Keywords

1 Introduction

The task of automatic object detection from satellite and aerial images is playing an increasingly important role in several remote sensing applications [4]. In particular, building detection [17] is considered a difficult task mainly because building areas and their surroundings have a high variability in color intensity values and complex attributes [7, 11, 13, 15].

The methods proposed in the literature to solve the building detection task are mainly distinguished according to data source (LiDAR [3], aerial images [18], Google Earth images [22], etc) and classification method (active contours [15], textural features and Adaboost [2], convolutional neural networks [11, 12], etc.).

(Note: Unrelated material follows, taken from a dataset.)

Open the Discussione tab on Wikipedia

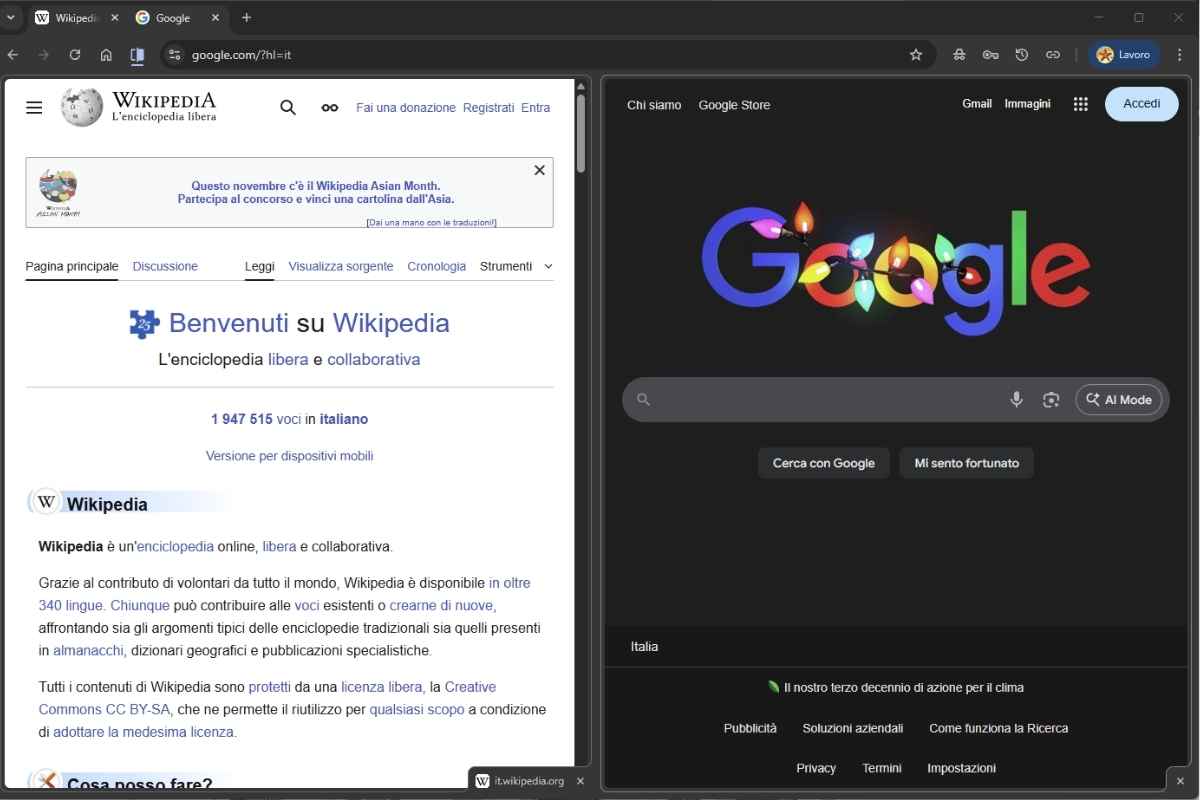(x=164, y=266)
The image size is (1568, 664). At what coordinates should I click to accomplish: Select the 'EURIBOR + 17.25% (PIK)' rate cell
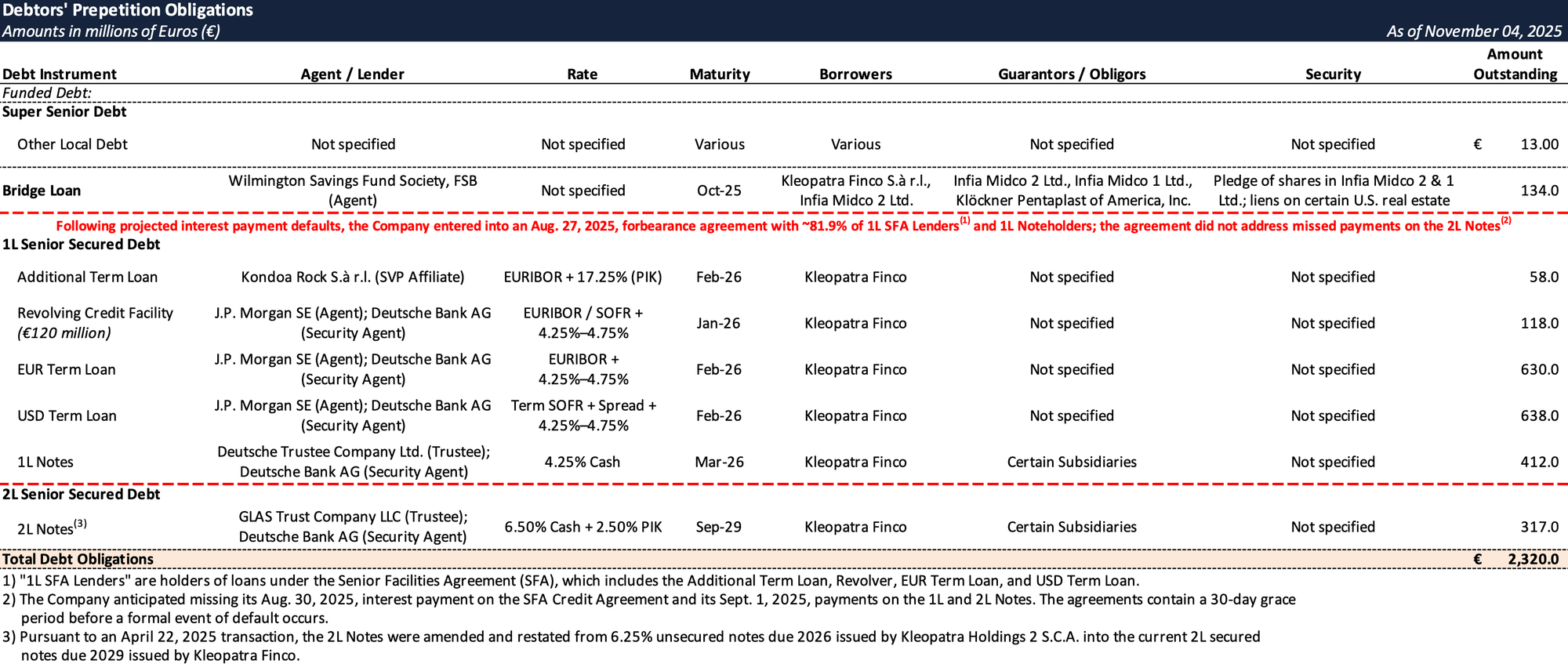[x=583, y=277]
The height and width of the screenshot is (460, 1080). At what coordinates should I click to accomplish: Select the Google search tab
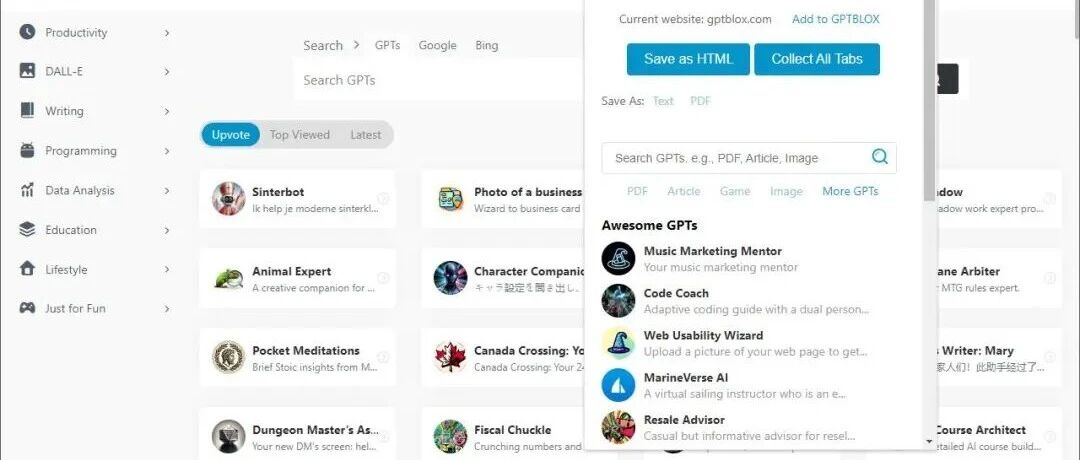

This work aims to study the building detection task using RGB images. We use Google Earth (GE) images because they are freely and easily accessible. However, to deal with these images is very challenging since they show discrepancies, different brightness and shadows. Such characteristics occur mainly because they are acquired from different sources and with variation of the acquisition data, resolution and radiometric quality [9]. In particular, this work focus on GE images from Brazil. Considering the dimensions of this country, the GE images present a wide diversity of geographical aspects, besides the variation of image quality. These two facts make this particular building detection task much more difficult than with less diverse, higher quality images.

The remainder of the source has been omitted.